▶ **Extract to read**:

-- START --

Smart Sanctions: Fighting Impunity through the Global Magnitsky Act
The Director of Safeguard Defenders, Peter Dahlin, explains how civil society can bring serious human rights violators to justice.
An interview conducted and published by
Background
Smart Sanctions vs traditional sanctions
At the center of the current sanctions debate is the question how governments, as well as other social and political entities, most effectively punish gross human rights violations and other serious breaches of international norms and rules. One of the greatest challenges remains to stop human rights violations as they are occurring, or to prevent them altogether. Relatively new sanctions regimes, like so-called targeted or ‘smart’ sanctions, are considered to be more effective because they target specific human rights violators quickly and directly. In doing so, they allegedly provide an important deterrent effect, which means they supposedly prevent new human rights violations from occurring.
The most well-known example of a targeted sanctions regime for human rights is the Magnitsky Act, named after Russian tax lawyer Sergei Magnitsky who was jailed and brutally tortured in Russian prisons in 2009, after testifying in a massive tax fraud scheme allegedly committed by Russian authorities and the Russian mob against his employer, the British investment company Hermitage Capital Management.
The legislation was first proposed by the British businessman William Browder, owner of Hermitage Capital, who has led a tireless campaign to punish those responsible for Magnitsky's death. Browder central argument is that the global expansion of the law will provide governments and human rights advocates with important new tools in their fight to hold human right violators accountable.
The Magnitsky Act imposes two types of sanctions: Travel and visa bans as well as asset freezes. The original Magnitsky Act was passed in the US in 2012, punishing Russian officials implicated in Magnitsky’s murder, including (Russian) individuals profiting from this crime. Since 2016, the law applies globally, allowing the US government to impose sanctions against human rights violators regardless where these crimes occur. Other countries that have adopted similar legislation – a full or partial Magnitsky Act - are Canada, the U.K., Estonia, Latvia and Lithuania.
On December 9, 2019, one day before the 71th anniversary of the Universal Declaration of Human Rights, the European Ministers of Foreign Affairs unanimously agreed to adopt a proposal by the Dutch government for an EU-wide Magnitsky Act (EU Global Human Rights Sanctions Regime). The legislation is expected to be formally enacted later this year. Australia, too, is currently considering the introduction of a Magnitsky Act.

-- END --

Raw records:
-- START --

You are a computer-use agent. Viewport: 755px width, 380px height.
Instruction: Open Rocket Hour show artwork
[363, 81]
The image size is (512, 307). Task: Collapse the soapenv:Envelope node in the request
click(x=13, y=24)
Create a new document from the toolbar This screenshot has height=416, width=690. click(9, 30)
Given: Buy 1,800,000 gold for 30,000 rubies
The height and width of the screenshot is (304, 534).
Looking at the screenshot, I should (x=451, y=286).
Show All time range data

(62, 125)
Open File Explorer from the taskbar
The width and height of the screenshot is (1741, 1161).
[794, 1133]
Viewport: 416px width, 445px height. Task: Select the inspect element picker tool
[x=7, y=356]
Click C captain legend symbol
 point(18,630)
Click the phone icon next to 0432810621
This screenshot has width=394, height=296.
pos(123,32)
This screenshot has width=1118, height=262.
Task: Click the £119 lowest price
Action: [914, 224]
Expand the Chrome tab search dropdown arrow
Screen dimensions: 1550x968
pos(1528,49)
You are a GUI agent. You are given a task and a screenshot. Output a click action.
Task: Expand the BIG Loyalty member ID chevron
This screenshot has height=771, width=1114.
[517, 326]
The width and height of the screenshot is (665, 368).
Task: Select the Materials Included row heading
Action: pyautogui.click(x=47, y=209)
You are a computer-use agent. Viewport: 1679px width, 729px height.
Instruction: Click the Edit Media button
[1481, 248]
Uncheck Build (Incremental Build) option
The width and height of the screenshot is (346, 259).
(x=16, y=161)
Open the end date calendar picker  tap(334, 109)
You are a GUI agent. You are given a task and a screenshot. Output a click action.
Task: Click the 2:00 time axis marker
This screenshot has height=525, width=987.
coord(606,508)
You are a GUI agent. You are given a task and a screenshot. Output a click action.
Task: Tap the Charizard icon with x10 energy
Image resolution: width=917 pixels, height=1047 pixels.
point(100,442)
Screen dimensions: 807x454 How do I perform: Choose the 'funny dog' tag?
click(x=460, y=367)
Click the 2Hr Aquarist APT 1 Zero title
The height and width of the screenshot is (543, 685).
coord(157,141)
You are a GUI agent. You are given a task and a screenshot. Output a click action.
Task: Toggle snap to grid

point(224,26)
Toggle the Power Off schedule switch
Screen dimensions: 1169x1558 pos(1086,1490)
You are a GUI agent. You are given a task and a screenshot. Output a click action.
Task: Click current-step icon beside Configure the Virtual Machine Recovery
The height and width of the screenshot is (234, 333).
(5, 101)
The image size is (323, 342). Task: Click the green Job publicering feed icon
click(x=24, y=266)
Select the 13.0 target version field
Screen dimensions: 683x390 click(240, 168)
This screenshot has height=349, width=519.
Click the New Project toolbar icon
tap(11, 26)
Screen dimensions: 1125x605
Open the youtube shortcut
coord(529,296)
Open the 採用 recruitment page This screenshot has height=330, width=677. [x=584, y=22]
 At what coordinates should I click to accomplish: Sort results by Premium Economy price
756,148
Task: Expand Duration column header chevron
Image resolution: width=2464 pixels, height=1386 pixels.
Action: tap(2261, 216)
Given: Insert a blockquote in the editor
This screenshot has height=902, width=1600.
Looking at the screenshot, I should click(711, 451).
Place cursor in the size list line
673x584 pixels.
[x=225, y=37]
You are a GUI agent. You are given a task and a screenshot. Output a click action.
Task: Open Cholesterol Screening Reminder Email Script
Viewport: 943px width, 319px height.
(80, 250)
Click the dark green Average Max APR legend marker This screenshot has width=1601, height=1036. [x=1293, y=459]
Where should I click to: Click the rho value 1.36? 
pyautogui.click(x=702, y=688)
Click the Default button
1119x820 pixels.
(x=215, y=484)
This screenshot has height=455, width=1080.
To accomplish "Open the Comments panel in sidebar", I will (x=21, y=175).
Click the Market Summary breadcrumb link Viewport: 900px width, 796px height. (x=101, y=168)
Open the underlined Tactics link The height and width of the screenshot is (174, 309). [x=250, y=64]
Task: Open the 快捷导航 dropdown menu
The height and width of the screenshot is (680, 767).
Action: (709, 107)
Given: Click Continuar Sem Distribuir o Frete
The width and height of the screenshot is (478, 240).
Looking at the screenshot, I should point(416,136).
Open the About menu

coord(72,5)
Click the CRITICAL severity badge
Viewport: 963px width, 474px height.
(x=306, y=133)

-- END --

▶ **Aim A**:
Answer these questions about the text on the Magnitsky Act:
(i) In what year was the original Magnitsky Act passed in the US?
(ii) What two types of sanctions does the Magnitsky Act impose?
(iii) Whose proposal did the European Ministers of Foreign Affairs agree to adopt on December 9, 2019?
▶ **Aim B**: Write out the records as a numbered list, starting with the line that contains "Open the underlined" and going on through the line that contains "Action: (709, 107)", leaving out any blank lines.

▶ **Full output A**:
(i) 2012
(ii) Travel and visa bans, and asset freezes
(iii) The Dutch government's

▶ **Full output B**:
1. Open the underlined Tactics link The height and width of the screenshot is (174, 309). [x=250, y=64]
2. Task: Open the 快捷导航 dropdown menu
3. The height and width of the screenshot is (680, 767).
4. Action: (709, 107)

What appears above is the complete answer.